During the Future Food-Tech Summit in San Francisco in March, CEO Diederik Brasser from startup MilkWays pitched the technology to transport large volumes of fresh milk highly cost-efficient over large distances without compromising on taste, nutrition and above all food safety, even after 45 days. The joint mission of Foodvalley, StartLife, Wageningen University & Research, and the pitch on stage resulted in invitations from several interested parties, specifically from Asia.
MilkWays spent 5 years and 6 million euros to develop their technology and -with support of the EU Horizon program- validated the solution on an industrial scale. It is now ready to be implemented.

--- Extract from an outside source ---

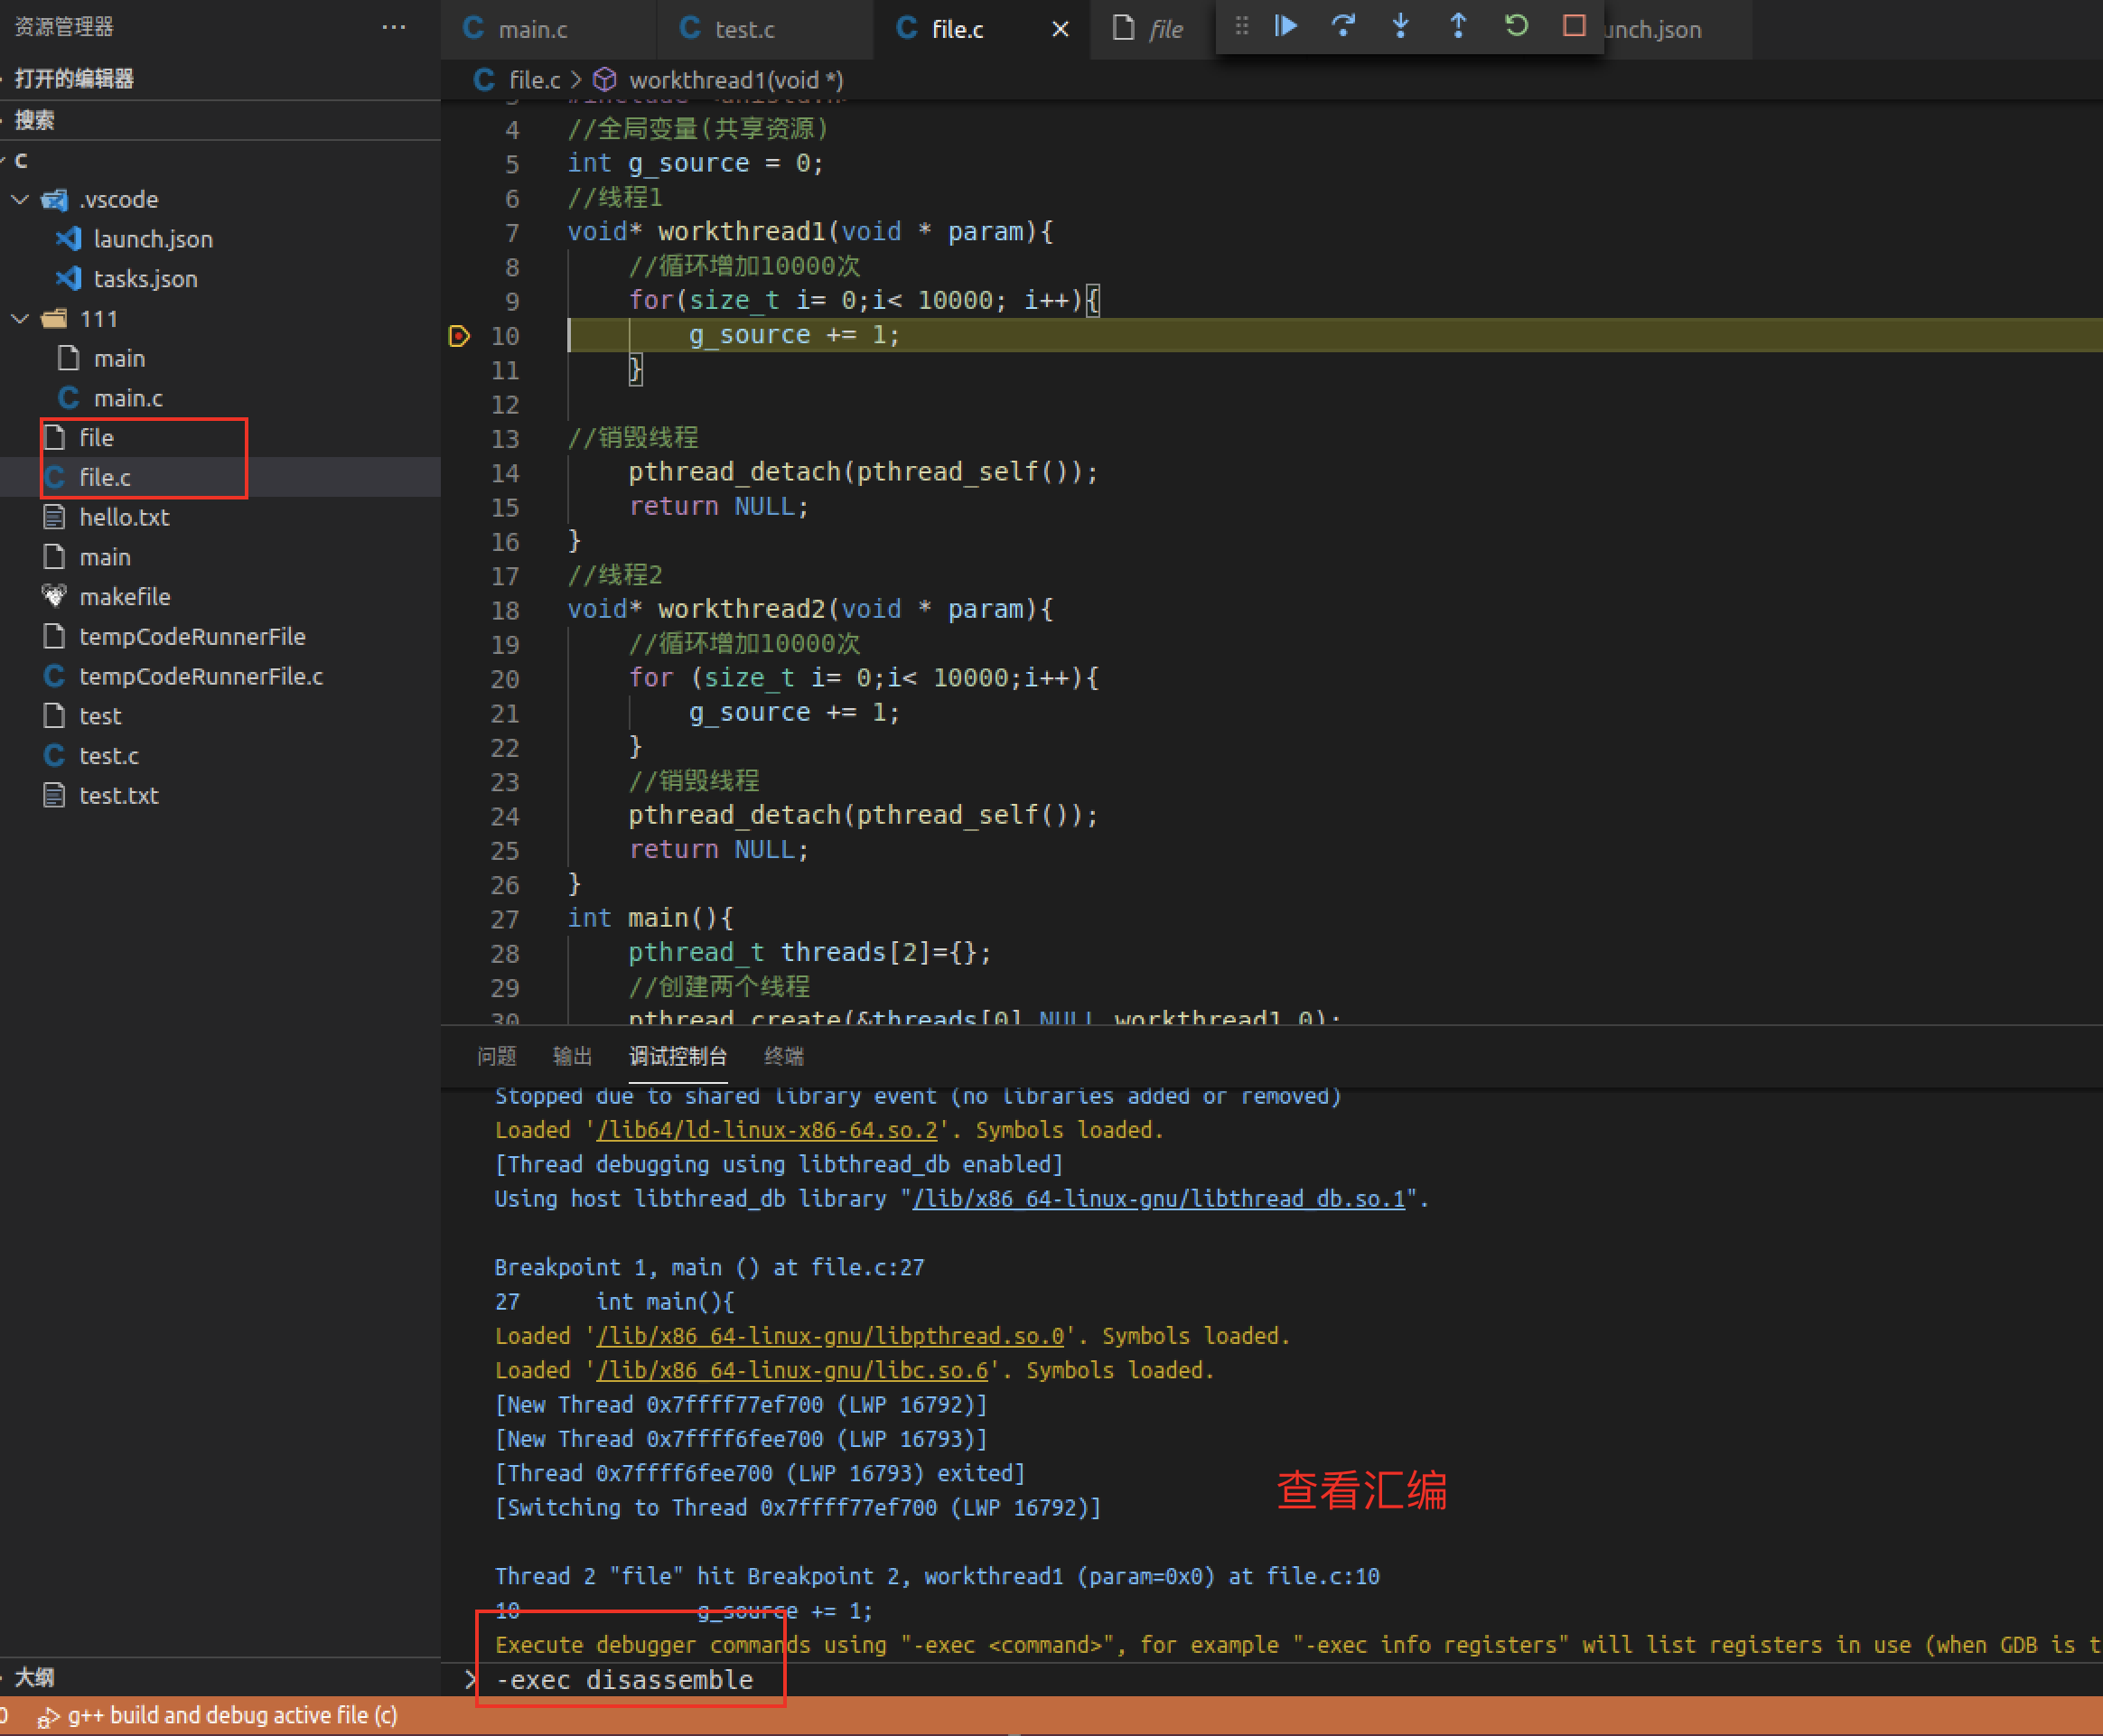Click the Step Out debug icon
Viewport: 2103px width, 1736px height.
coord(1458,26)
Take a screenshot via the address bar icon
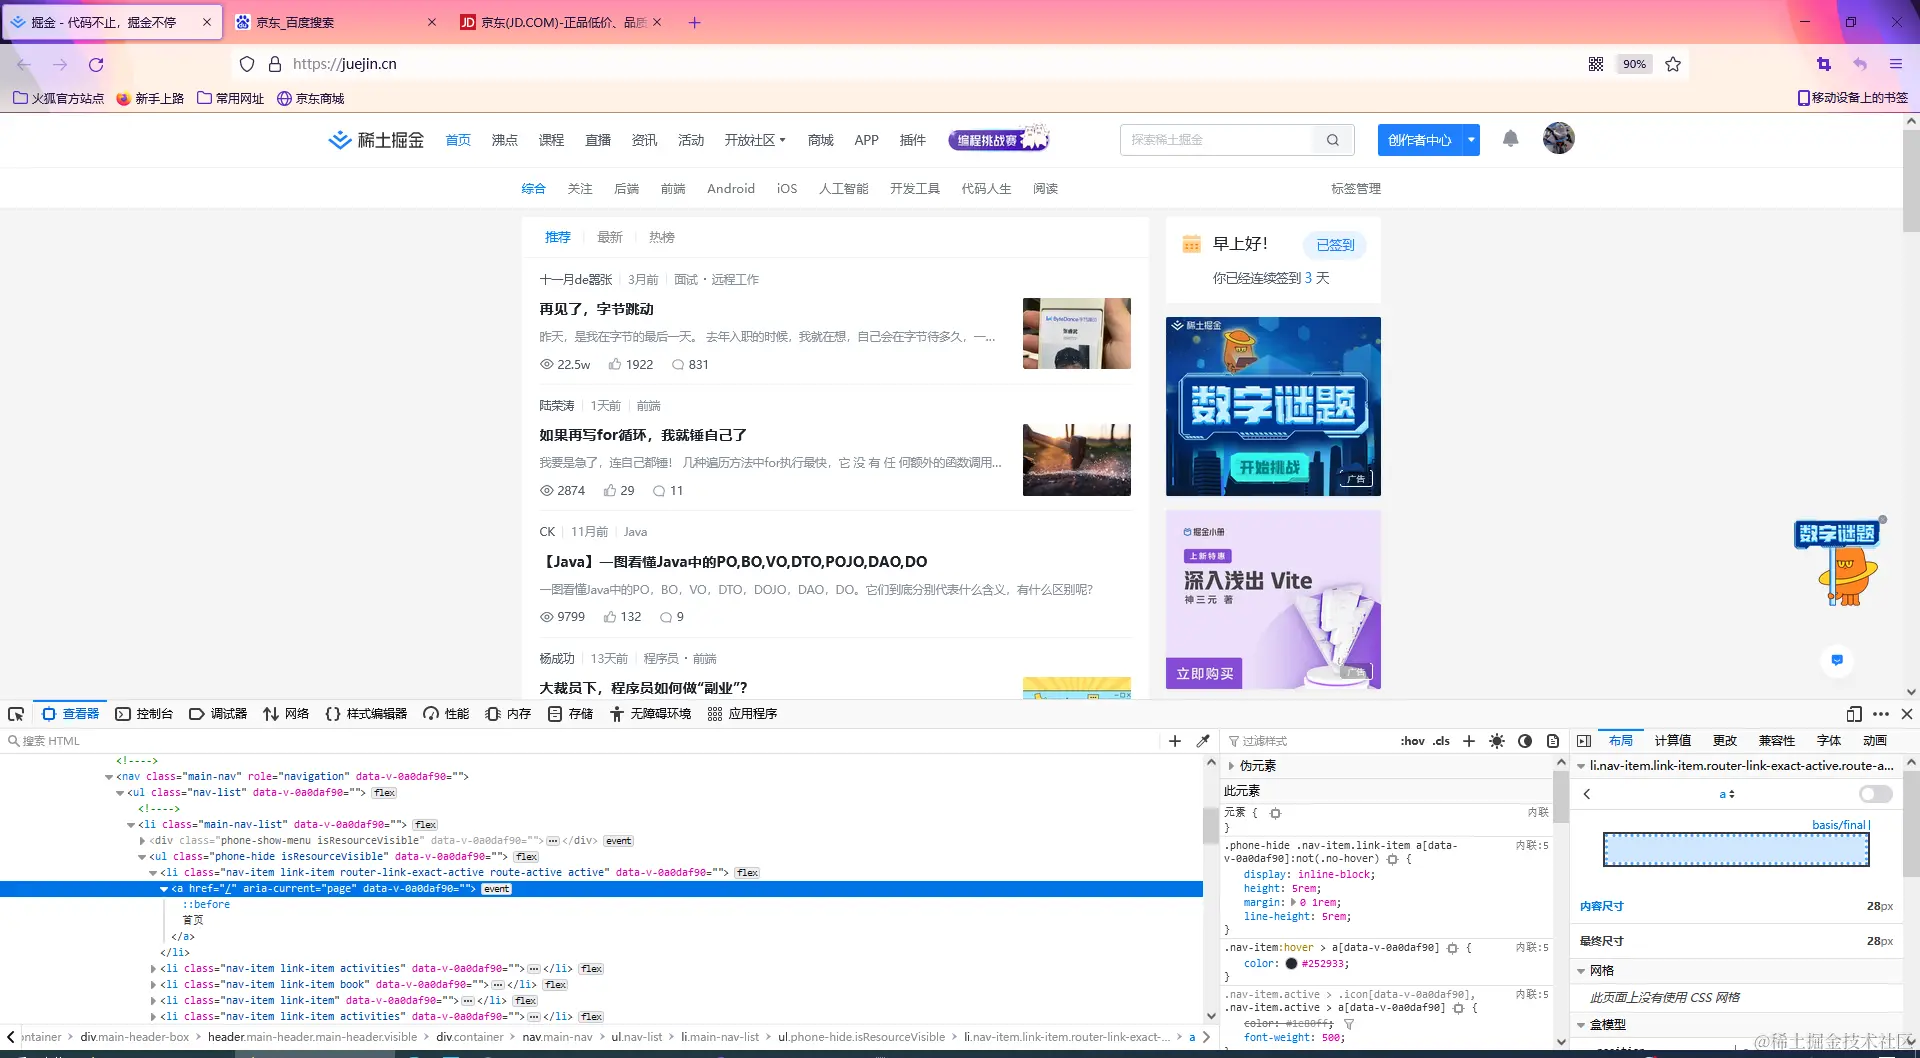The image size is (1920, 1058). pyautogui.click(x=1822, y=63)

“It takes 1,000 liters of water to produce 1 liter of milk,” says Diederik Brasser. He explains that due to the climate and the availability of land and fresh water producing milk is more efficient in some countries than in others. Moreover, some densely populated regions do not have sufficient agri-resources. For example China has 20% of the world population and just 7% of the arable land. Such regions can better focus on food production than on feed.”
“MilkWays’ solution enables to produce dairy in an optimal region and then transport the milk, to be processed locally into final premium consumer products with full shelf-life. By putting ‘the cow back in its natural habitat’ not only the environmental impact can be halved, but also the production cost. Therefor the solution also provides a strong business case, specifically for Asia.”
Food security, sufficient and safe food for the future, is a top priority in Asia, he says. “In many parts of Asia ground water level is going down. Local production may be increasingly limited and cold chain food solutions are key in providing these regions with sufficient food.”
He says that many consumers prefer -if offered at an affordable price- fresh milk to powdered milk. Moreover, he argues that the range of products you can make from fresh milk is considerably wider (cheese, fresh yoghurt). The interest in the startup company, that is backed by StartLife, comes from investors as well as food companies.
Apart from the new Asian contacts he met at the Future Food-Tech Summit in San Francisco as a result of the presentation, MilkWays was also well represented at the joint booth of Foodvalley, StartLife, Wageningen University & Research and Dutch startups. “The whole trip was very useful,” the MilkWays CEO remarks.